A outra é uma das principais maneiras pelas quais ele tentou preencher o vazio - uma busca religiosa cristã por significado. A religião também não é legal, pelo menos não se você é um astro do rock europeu branco. (A música negra e a música country têm códigos diferentes. Mas qualquer que seja Bono, ele não é Aretha Franklin, Bob Marley ou Johnny Cash). O fanatismo evangélico que alimentou o início do U2 pode ter se suavizado e dissipado, mas o grande livro de Bono sempre foi a Bíblia. Existe uma motivação bastante simples, óbvia e direta para o seu ativismo político. Mas não é facilmente reconhecível em uma cultura secular. É fé religiosa.
Bono é filho de um "casamento misto", sua mãe protestante, seu pai católico, mas sua fé é essencialmente o protestantismo evangélico baseado na Bíblia. Isso faz parte do que o tornou espantosamente eficaz como operador político nos EUA, por um lado, e uma figura tão ambivalente na cultura católica irlandesa, por outro.
No contexto norte-americano, Bono foi particularmente brilhante ao apoiar os republicanos conservadores que apoiavam duas grandes ações políticas: centenas de bilhões de dólares em alívio da dívida para os países mais pobres do mundo e acabar com o escândalo de que os medicamentos para tratar a Aids não estavam disponíveis para a maioria dos doentes no continente mais aflito, a África.
Isso salvou o mundo?

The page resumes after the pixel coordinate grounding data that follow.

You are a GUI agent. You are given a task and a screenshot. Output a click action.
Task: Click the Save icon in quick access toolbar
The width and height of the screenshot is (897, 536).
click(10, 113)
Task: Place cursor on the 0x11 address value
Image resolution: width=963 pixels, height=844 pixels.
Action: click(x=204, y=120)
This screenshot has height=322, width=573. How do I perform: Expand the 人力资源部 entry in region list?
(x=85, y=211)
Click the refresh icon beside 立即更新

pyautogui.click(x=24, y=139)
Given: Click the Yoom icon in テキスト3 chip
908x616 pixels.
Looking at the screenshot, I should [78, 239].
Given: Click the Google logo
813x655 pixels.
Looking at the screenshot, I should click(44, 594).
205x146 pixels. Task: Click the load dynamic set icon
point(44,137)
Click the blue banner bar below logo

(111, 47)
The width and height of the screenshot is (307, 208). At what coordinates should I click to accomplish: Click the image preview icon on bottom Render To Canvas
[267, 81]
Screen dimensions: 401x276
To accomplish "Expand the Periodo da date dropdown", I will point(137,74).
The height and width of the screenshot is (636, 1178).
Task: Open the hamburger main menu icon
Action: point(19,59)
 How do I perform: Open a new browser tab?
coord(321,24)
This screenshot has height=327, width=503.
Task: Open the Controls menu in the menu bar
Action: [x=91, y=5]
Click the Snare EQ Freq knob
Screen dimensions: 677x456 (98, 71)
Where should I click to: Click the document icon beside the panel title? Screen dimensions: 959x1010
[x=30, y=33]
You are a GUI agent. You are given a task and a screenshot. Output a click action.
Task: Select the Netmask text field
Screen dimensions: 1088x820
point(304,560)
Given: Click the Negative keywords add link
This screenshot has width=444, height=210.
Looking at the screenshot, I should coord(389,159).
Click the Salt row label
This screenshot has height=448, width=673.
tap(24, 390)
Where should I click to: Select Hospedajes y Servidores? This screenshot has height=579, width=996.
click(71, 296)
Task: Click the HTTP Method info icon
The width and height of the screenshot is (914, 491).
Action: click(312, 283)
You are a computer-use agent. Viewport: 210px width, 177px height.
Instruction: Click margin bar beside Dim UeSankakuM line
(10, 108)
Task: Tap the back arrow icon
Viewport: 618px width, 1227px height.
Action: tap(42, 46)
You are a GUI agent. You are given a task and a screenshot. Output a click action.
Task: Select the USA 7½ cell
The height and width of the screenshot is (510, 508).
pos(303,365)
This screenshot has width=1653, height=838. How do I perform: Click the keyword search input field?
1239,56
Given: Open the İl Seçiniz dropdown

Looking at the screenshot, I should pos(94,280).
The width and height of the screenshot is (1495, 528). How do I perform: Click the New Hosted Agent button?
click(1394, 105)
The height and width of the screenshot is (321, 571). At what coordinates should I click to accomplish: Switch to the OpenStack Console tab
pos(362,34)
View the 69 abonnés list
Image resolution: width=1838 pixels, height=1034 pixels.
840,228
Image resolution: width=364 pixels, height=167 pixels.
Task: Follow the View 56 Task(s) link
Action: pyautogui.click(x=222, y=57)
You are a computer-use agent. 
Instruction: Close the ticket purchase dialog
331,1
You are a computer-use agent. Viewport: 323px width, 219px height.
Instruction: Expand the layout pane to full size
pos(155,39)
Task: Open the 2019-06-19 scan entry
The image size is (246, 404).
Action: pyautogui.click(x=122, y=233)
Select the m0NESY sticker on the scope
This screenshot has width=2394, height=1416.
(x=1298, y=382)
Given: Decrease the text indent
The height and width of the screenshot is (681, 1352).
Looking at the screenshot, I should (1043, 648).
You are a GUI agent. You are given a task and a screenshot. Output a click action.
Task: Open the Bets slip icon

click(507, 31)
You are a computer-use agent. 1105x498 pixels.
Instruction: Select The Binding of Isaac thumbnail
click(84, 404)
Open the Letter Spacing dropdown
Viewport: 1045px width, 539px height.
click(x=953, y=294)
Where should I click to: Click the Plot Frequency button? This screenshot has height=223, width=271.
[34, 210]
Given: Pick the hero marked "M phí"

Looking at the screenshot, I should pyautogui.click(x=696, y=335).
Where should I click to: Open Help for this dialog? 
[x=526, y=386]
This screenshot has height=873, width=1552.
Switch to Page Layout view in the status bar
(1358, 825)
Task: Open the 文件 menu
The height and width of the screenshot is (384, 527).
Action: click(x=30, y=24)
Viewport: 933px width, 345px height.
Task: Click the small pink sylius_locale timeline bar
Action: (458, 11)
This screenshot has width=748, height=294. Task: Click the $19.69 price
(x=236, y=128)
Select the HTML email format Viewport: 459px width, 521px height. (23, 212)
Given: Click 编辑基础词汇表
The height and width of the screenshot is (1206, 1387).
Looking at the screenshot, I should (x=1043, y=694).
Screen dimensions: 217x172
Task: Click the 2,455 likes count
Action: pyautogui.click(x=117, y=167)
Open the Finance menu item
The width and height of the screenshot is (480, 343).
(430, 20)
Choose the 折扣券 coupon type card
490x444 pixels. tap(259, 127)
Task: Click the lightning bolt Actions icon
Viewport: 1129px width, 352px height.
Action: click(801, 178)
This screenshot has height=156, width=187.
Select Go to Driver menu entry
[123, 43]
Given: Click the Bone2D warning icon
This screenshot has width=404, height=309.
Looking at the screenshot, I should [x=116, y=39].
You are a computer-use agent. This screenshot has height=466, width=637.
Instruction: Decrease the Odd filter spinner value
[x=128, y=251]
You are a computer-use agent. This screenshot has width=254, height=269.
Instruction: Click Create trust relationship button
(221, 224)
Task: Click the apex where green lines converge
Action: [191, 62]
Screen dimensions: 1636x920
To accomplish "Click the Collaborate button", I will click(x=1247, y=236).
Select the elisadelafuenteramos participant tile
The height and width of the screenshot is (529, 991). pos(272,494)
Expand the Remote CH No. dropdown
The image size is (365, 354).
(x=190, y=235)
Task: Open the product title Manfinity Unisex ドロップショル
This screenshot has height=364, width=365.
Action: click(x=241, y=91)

Claro que não. Mas essas são realizações reais e tangíveis - que não devem ser menosprezadas. Ele poderia fazer isso porque ele poderia fazer uma conexão religiosa.
Enquanto a direita usou o evangelho cristão para tribalizar a política americana, Bono (e mais amplamente o U2) lembrou sutilmente aos americanos que grande parte de sua tradição progressista vem da mesma fonte: afinal, Martin Luther King era um pregador batista. Isso, também, é uma coisa boa de se ter tentado fazer.
Talvez o fato mais contra-intuitivo seja o fato de Bono cortejar políticos pelas causas que ele adotou ser o oposto do egoísmo. É auto-humilhação, não auto-engrandecimento. Ele se tornou seu próprio cafetão - e ele sabe disso. O então presidente dos EUA, George W. Bush, sussurrou enquanto ele e Bono estavam sendo fotografados juntos: "Existe uma primeira página em algum lugar: estrela do rock irlandês com o texano tóxico". Bono é esperto demais para não saber que seu glamour estava ajudando a desintoxicar o texano. Ele estava fazendo uma troca calculada, totalmente alerta ao compromisso moral envolvido.
Para fazer as coisas, ele contrata sua fama, sabendo muito bem que um senador desagradável pode trocar um voto na ajuda à África por uma foto sua com Bono para impressionar um jovem estagiário. É um negócio feio. "A força moral", disse ele a Assayas, "finalmente, acredito no peso dela. Mas o aparato não é moral. O caminho através dele é muito cínico". Não se pode admitir que exista algo corajoso em saber o quão impuro e comprometedor o bem pode realmente ser e ainda assim tentar fazê-lo?
Mas para uma Irlanda católica que estava secularizando gradualmente a princípio e depois muito rapidamente, a religião dos velhos tempos de Bono é difícil de entender. Existe uma tradição evangélica politicamente radical e socialmente ativista na Irlanda (grande parte do republicanismo irlandês genuíno vem dela), mas foi amplamente marginalizada, especialmente no sul. O quadro de referência dentro do qual o sentido bíblico de chamado de Bono pode ser entendido está praticamente ausente. Nesse vazio, o senso de missão que o anima é facilmente interpretado como ilusões de grandeza - ainda mais porque está de fato envolvido na absurda inocência do rock.
Há também, porém, uma ironia final. Quando a Irlanda era profundamente cristã, produziu muito poucos artistas religiosos. Durante o período em que abandonou sua religiosidade, produziu indiscutivelmente o artista cristão mais influente do mundo. Talvez neste contexto, seu país de origem não seja totalmente culpado por não saber o que fazer com seu filho mais famoso.